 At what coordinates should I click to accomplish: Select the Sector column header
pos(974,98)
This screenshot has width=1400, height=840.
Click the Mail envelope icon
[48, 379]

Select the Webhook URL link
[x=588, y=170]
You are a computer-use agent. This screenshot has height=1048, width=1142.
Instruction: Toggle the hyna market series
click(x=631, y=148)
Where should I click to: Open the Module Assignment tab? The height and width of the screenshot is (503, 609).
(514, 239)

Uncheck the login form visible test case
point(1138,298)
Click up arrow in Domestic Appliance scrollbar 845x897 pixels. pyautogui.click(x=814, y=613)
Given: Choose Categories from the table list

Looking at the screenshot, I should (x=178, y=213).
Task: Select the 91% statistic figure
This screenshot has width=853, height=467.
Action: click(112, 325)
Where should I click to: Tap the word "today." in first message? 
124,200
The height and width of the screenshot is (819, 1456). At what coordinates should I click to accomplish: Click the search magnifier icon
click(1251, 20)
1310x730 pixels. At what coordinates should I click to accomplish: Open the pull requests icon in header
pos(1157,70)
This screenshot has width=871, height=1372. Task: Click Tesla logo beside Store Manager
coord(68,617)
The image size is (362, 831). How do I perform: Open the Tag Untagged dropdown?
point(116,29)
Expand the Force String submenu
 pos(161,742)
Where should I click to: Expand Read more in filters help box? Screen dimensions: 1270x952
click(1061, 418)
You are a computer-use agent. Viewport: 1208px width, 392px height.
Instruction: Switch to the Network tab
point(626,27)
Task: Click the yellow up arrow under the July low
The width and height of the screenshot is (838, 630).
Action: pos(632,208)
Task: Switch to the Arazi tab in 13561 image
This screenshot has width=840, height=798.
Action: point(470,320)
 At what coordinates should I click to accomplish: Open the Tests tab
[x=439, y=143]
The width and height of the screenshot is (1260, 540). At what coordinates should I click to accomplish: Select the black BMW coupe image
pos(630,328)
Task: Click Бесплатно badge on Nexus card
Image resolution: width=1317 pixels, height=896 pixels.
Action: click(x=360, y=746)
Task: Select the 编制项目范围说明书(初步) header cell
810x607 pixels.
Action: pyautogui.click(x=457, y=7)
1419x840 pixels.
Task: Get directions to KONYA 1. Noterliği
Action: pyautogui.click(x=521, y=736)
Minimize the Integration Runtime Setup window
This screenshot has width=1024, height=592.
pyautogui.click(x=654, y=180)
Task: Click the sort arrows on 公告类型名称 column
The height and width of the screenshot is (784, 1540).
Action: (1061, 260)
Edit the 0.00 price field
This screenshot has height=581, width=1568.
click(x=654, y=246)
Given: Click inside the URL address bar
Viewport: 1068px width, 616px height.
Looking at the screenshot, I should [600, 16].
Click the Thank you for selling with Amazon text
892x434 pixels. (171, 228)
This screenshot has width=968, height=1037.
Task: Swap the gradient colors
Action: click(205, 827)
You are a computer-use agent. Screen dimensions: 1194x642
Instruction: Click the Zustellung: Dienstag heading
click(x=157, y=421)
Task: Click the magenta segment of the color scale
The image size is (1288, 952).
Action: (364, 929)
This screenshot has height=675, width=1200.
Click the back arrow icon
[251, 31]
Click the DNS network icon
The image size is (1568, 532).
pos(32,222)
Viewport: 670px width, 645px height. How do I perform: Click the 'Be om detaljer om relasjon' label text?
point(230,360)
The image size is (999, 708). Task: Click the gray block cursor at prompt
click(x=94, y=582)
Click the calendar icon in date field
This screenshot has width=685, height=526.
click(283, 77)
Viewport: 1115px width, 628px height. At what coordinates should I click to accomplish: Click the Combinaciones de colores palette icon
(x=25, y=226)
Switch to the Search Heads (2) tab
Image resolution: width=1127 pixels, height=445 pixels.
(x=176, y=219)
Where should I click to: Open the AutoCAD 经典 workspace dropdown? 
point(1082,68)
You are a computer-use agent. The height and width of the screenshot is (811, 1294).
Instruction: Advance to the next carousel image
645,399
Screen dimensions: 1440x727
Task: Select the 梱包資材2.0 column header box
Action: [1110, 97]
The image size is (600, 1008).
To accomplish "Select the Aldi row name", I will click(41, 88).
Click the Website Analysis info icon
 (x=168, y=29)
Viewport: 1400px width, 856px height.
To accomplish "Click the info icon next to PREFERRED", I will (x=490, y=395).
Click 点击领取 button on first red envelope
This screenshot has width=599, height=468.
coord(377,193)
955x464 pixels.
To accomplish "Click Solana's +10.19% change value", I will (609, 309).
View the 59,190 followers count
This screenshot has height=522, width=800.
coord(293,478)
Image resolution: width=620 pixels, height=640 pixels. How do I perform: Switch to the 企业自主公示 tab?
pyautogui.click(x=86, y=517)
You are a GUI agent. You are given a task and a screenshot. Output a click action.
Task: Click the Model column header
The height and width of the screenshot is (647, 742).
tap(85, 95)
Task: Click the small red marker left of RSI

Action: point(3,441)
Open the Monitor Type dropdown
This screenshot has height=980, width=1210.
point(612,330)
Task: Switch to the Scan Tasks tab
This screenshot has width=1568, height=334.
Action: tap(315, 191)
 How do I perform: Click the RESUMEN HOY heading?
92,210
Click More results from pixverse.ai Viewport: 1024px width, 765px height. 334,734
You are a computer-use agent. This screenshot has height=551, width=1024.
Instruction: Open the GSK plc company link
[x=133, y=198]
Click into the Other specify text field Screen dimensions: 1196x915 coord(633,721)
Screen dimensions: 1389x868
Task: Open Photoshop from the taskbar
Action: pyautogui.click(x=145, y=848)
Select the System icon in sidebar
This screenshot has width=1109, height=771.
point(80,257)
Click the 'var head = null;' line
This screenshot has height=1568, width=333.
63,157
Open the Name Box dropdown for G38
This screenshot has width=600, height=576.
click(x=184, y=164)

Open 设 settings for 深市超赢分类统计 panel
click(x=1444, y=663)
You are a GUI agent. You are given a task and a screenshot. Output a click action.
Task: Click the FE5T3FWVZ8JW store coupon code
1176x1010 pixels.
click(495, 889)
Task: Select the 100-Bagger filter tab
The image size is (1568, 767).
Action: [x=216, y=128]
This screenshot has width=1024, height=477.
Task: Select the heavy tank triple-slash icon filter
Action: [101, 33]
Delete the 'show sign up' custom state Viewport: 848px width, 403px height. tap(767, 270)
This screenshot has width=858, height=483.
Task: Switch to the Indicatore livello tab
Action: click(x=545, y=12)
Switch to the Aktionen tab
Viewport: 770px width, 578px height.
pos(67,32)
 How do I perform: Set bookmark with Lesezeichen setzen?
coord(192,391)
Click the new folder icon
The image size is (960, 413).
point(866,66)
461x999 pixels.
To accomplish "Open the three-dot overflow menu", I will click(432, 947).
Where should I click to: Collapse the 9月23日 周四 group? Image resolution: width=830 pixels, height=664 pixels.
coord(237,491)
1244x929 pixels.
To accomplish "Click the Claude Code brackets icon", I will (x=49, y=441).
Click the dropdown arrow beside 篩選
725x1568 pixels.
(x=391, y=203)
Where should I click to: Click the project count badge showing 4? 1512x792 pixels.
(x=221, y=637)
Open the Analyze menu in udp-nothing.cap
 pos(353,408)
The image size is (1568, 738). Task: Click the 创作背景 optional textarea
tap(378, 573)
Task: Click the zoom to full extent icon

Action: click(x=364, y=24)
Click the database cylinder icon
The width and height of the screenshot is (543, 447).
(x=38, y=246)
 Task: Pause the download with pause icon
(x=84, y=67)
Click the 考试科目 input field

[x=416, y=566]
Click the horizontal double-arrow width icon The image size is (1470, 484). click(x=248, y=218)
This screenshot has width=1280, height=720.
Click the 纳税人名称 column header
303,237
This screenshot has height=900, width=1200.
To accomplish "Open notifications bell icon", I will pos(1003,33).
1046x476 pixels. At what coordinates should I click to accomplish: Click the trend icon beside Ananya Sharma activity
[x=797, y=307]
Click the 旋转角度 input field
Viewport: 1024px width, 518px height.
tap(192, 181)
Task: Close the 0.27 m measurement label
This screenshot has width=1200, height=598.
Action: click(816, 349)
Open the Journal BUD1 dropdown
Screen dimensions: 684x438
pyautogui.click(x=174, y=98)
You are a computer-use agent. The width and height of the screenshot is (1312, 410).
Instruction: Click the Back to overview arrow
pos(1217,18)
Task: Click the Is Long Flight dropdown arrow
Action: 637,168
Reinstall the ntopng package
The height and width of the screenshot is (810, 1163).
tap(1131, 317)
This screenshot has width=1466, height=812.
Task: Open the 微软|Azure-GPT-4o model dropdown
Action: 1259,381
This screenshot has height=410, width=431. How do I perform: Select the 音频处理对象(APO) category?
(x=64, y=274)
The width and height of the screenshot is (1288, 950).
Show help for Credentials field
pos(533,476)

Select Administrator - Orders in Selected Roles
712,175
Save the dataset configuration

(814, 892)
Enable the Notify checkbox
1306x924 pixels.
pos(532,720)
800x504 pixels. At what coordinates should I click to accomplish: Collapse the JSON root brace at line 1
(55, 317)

-*-*-

### TASK INSTRUCTIONS
Only lines holding the word "computer" are wanted; copy each one from the listing.

### EXERCISE ANSWER
You are a computer-use agent. This screenshot has height=1048, width=1142.
You are a computer-use agent. Viewport: 1208px width, 392px height.
You are a computer-use agent. Screen dimensions: 1194x642
You are a computer-use agent. The height and width of the screenshot is (811, 1294).
You are a computer-use agent. This screenshot has height=551, width=1024.
You are a computer-use agent. The width and height of the screenshot is (1312, 410).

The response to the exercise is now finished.